AbstractThe ability of an octanuclear cubic coordination cage to catalyse a nucleophilic aromatic substitution reaction on a cavity‐bound guest was studied with 2,4‐dinitrofluorobenzene (DNFB) as the guest/substrate. It was found that DNFB undergoes a catalysed reaction with hydroxide ions within the cavity of the cubic cage (in aqueous buffer solution, pH 8.6). The rate enhancement of kcat/kuncat was determined to be 22, with cavity binding of the guest being required for catalysis to occur. The product, 2,4‐dinitrophenolate (DNP), remained bound within the cavity due to electrostatic stabilisation and exerts two apparently contradictory effects: it initially auto‐catalyses the reaction when present at low concentrations, but at higher concentrations inhibits catalysis when a pair of DNP guests block the cavity. When encapsulated, the UV/Vis absorption spectrum of DNP is red‐shifted when compared to the spectrum of free DNP in aqueous solution.

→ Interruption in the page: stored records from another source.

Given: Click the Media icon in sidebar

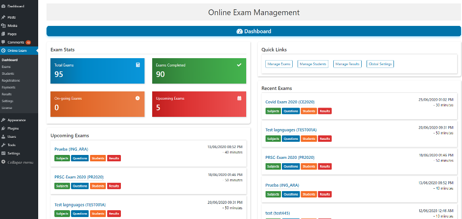Looking at the screenshot, I should point(4,25).

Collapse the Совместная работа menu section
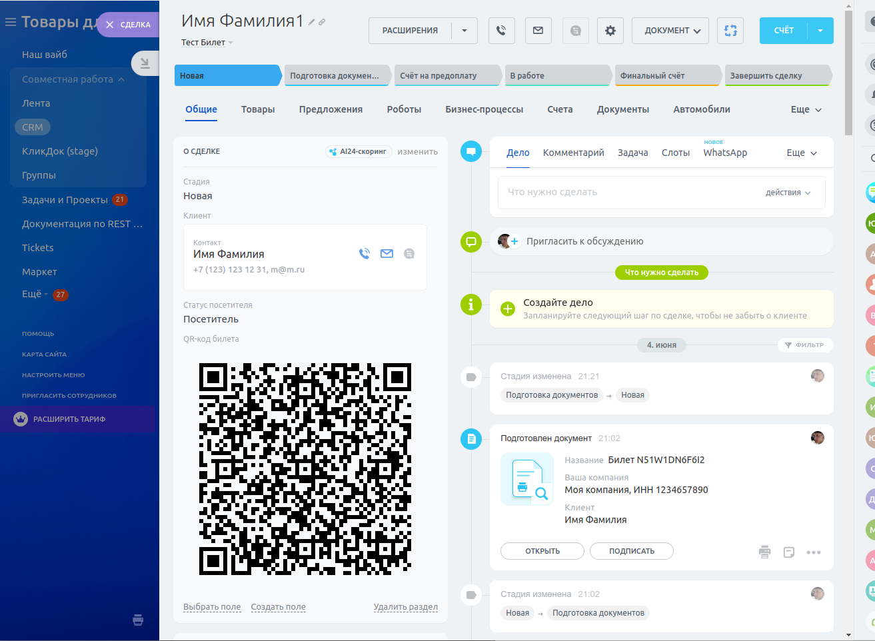(121, 79)
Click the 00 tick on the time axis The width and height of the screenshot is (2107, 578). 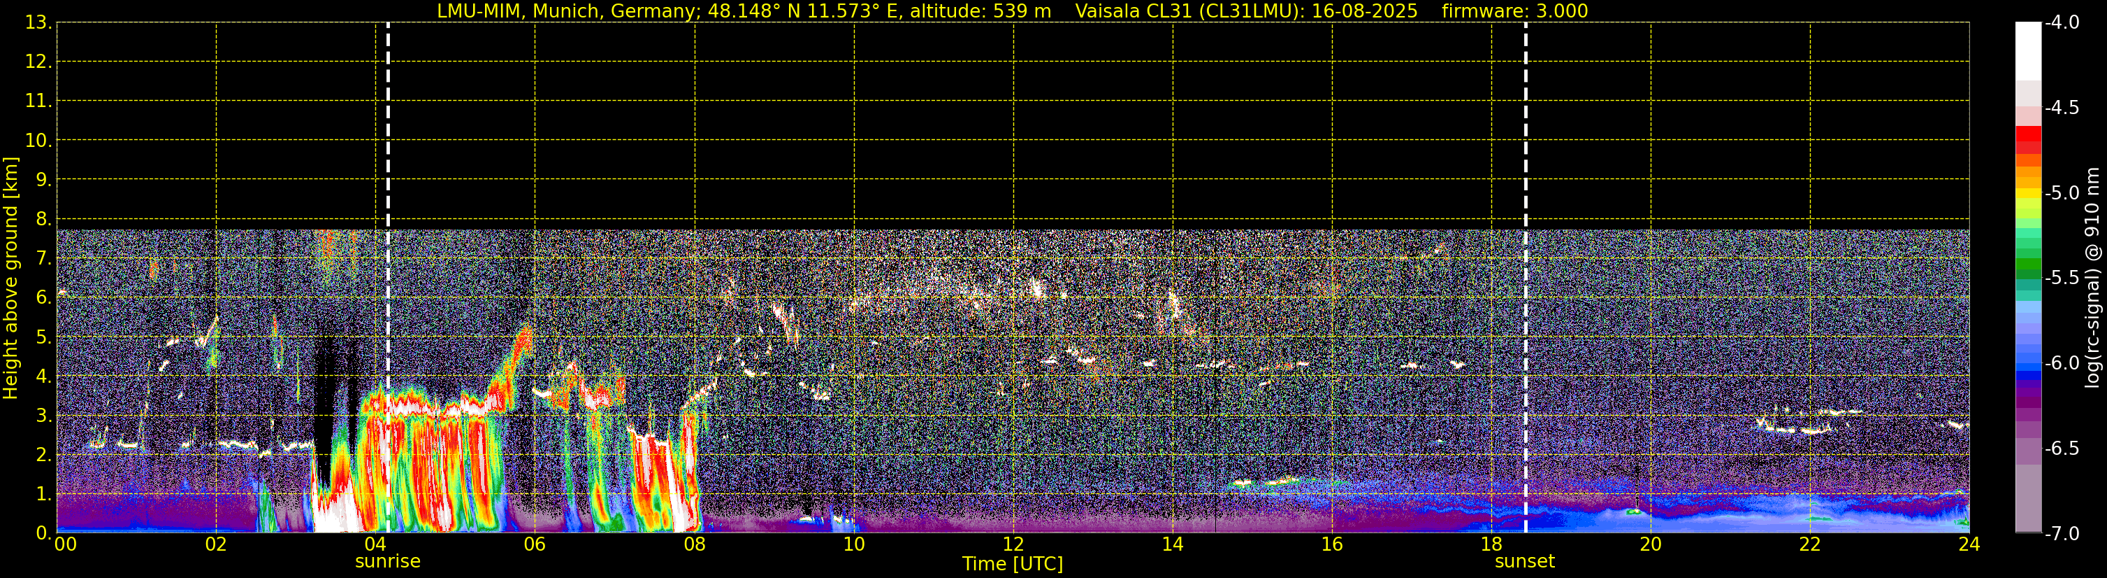click(65, 545)
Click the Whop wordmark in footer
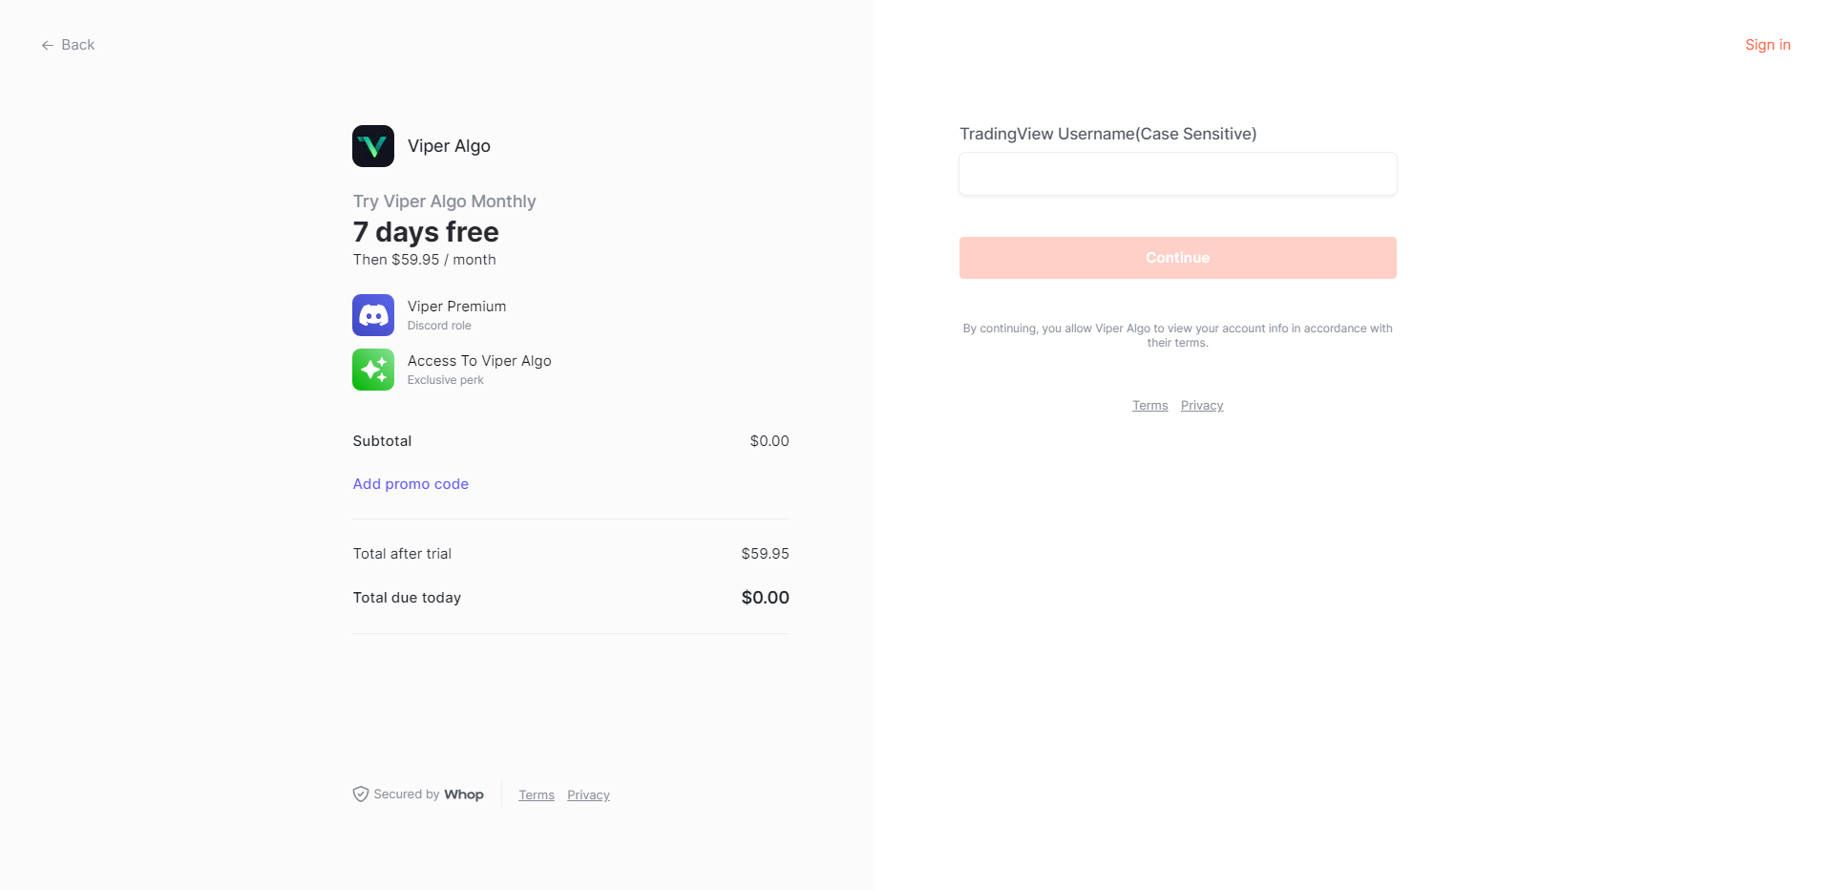Screen dimensions: 1833x890 point(464,795)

Further investigations using other aromatic guests determined that a similar red‐shift on cavity binding also occurred for 4‐nitrophenolate (4NP) at pH 8.6. The red‐shift was used to determine the stoichiometry of guest binding of DNP and 4NP within the cage cavity, which was confirmed by structural analysis with X‐ray crystallography; and was also used to perform catalytic kinetic studies in the solution‐state.